Dit artikel is ook in het Nederlands beschikbaar

As always on January 1st, it was open house at our home. Family, neighbors, friends and colleagues of my parents dropped by to usher in the New Year.

“It’s always fun,” mother said.
“It’s tradition,” father said.

As was the case on January 1st, 1986. I was seventeen years old. 1985 had been a special year for the family: my father now was fifty years old, and my uncle had suddenly died. Following my older brother and myself, my youngest sister had had her coming out at the age of fifteen. Out of the four children in our family, three were now openly gay.

“Each New Year’s Day is like a new, hopeful beginning,” my father told my sister, while he tried to persuade my sister to try one of mother’s home-made “oliebollen.”

Our doorbell rang. A colleague of my father and his wife entered our home. My father worked for the Ministry of Defence, and this colleague was some high-ranking big shot. Even though now a Ministry of Defence boat has a presence during the Canal Parade, the situation in the 1980s was completely different, certainly in the Dutch province of Noord-Brabant.

Everyone was sitting down in the living room. Most people were smoking, drinking far too much alcohol, eating fattening snacks that were far too salty - something that is not done any more in our present day and age.

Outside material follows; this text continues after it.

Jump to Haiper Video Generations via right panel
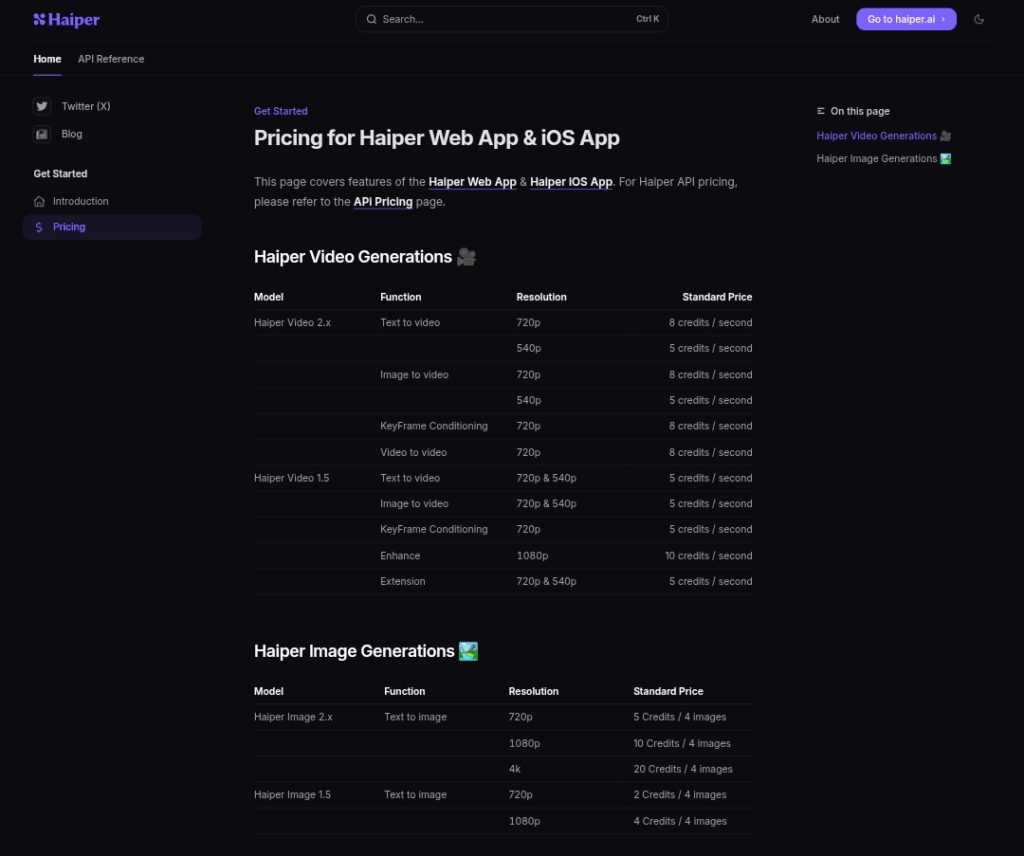 pos(878,135)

The colleague and his wife were called Uncle Jan and Aunt Dien by us, as back then, almost every adult received the predicate uncle or aunt. They were sitting in the middle of the room.

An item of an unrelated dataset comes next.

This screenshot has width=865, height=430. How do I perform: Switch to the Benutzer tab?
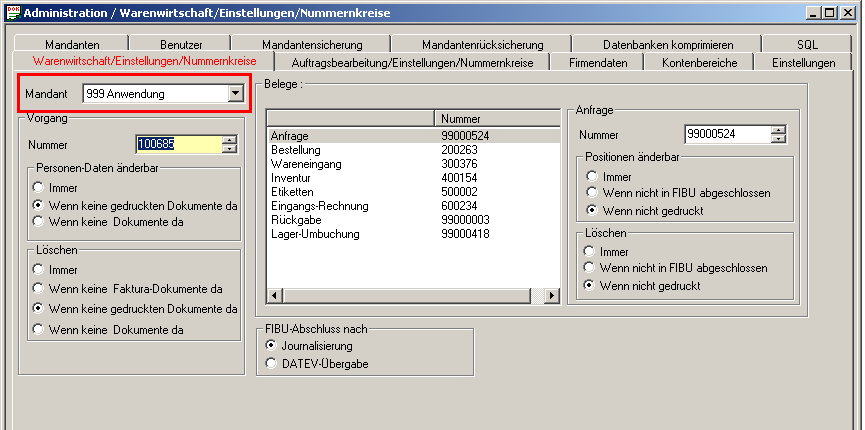[x=181, y=45]
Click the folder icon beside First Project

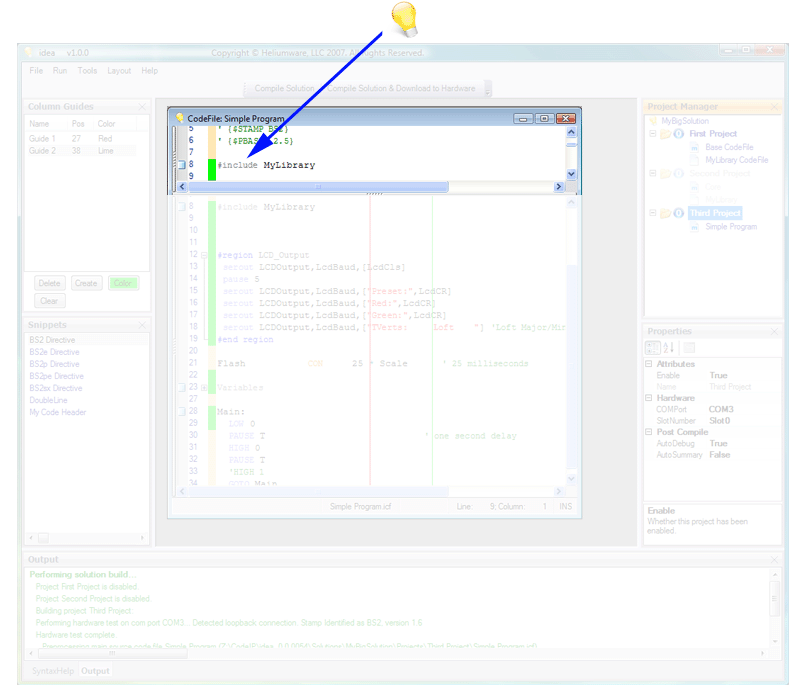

Uncle Jan was a large, impressive man with a thundering voice. At a certain moment, the conversation switched to TV personalities who could be seen around and on New Year’s Eve. Toon Hermans, Fred Oster, Willem Duys, Wim Kan, and André van Duin.

It soon became clear that Uncle Jan did not like comedian André van Duin at all. He thought he was just a show-off. He did not like his jokes, and the fact that he came from Rotterdam did not work to his advantage either. “And,” Uncle Jan finally shouted disapprovingly, “He is a homosexual as well!”

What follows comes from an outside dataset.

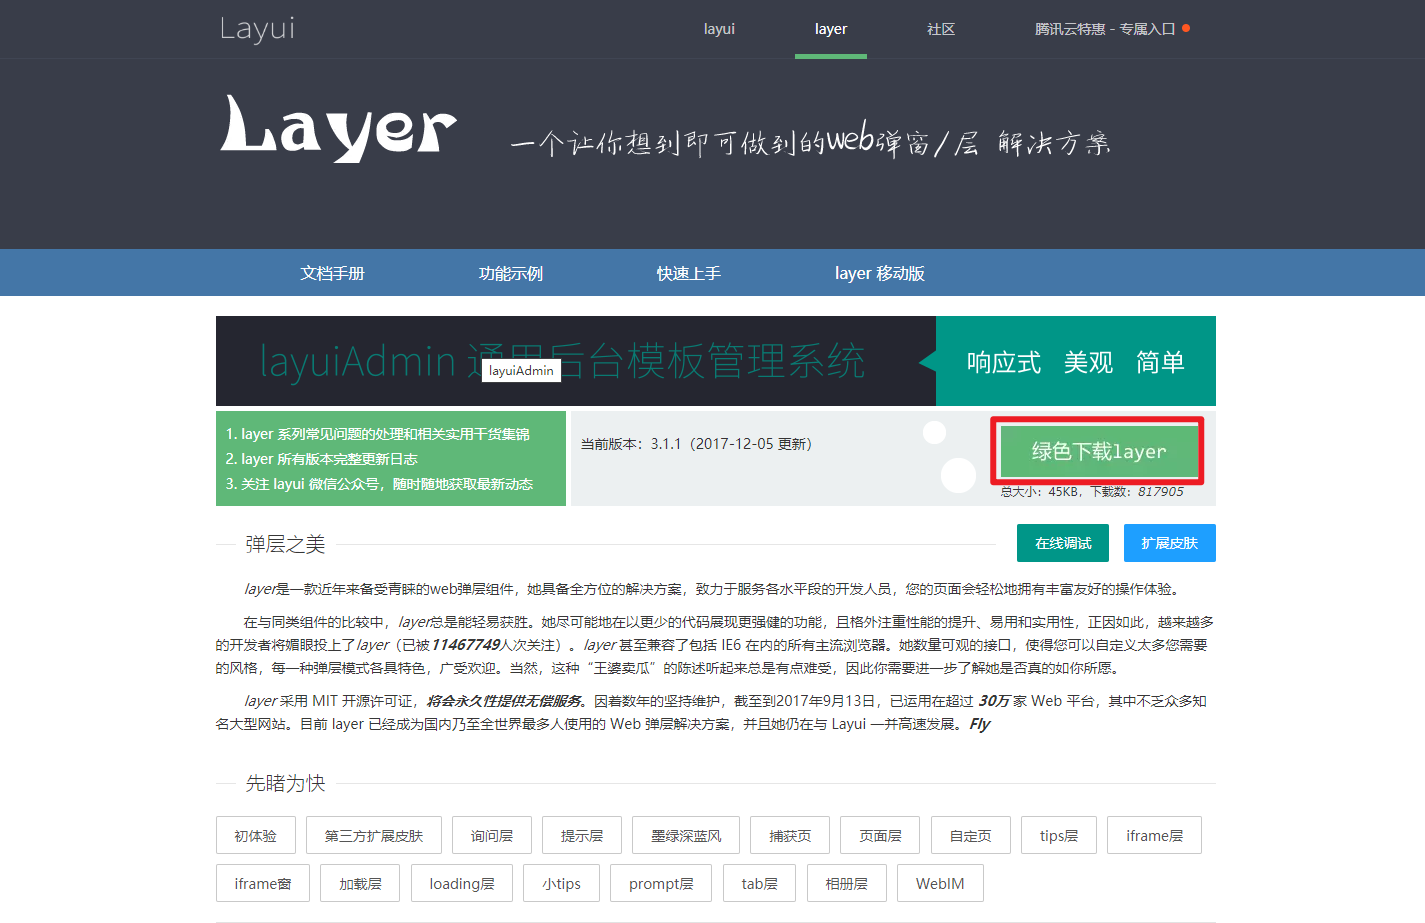This screenshot has width=1425, height=923.
Task: Go to 功能示例 section
Action: (x=511, y=273)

There was an uncomfortable silence. Uncle Jan looked smug with his arms crossed, while the rest of us stared at my father with our mouths open wide.

Suddenly, a roar of laughter could be heard. All heads turned toward where it came from. It was my mother, who was shaking with laughter.

“Oh Jan,” she told Uncle Jan, while wiping the tears out of her eyes. “If only you knew!”

What that was, she did not say. Most of us started laughing as well, and Uncle Jan was not looking as smug as before.

“O well,” our father told his youngest daughter, while presenting the plate with “oliebollen.” “Just ignore Uncle Jan. We know better. Each of my children are as each New Year’s Day: a new, hopeful beginning.”

Thirty-three years later - while my father, mother, uncle Jan and many other uncles and aunts, friends and neighbors have started their new lives in the hereafter - on January 1st, I think back and remember my father after all the visitors had left on the evening of January 1st. How, with an “oliebol” left over from the day before in one hand and a glass of red wine in the other hand, he told his youngest daughter: “It was a rather great New Year’s Day, except perhaps for Uncle Jan.”

“Next year, we will invite Uncle Jan along with the entire COC on January 1st,” my sister said.

“That would be great,” mother said.
“It will be a new tradition,” father said.

I wish you a merry Christmas, a happy and healthy New Year, full of wonderful traditions.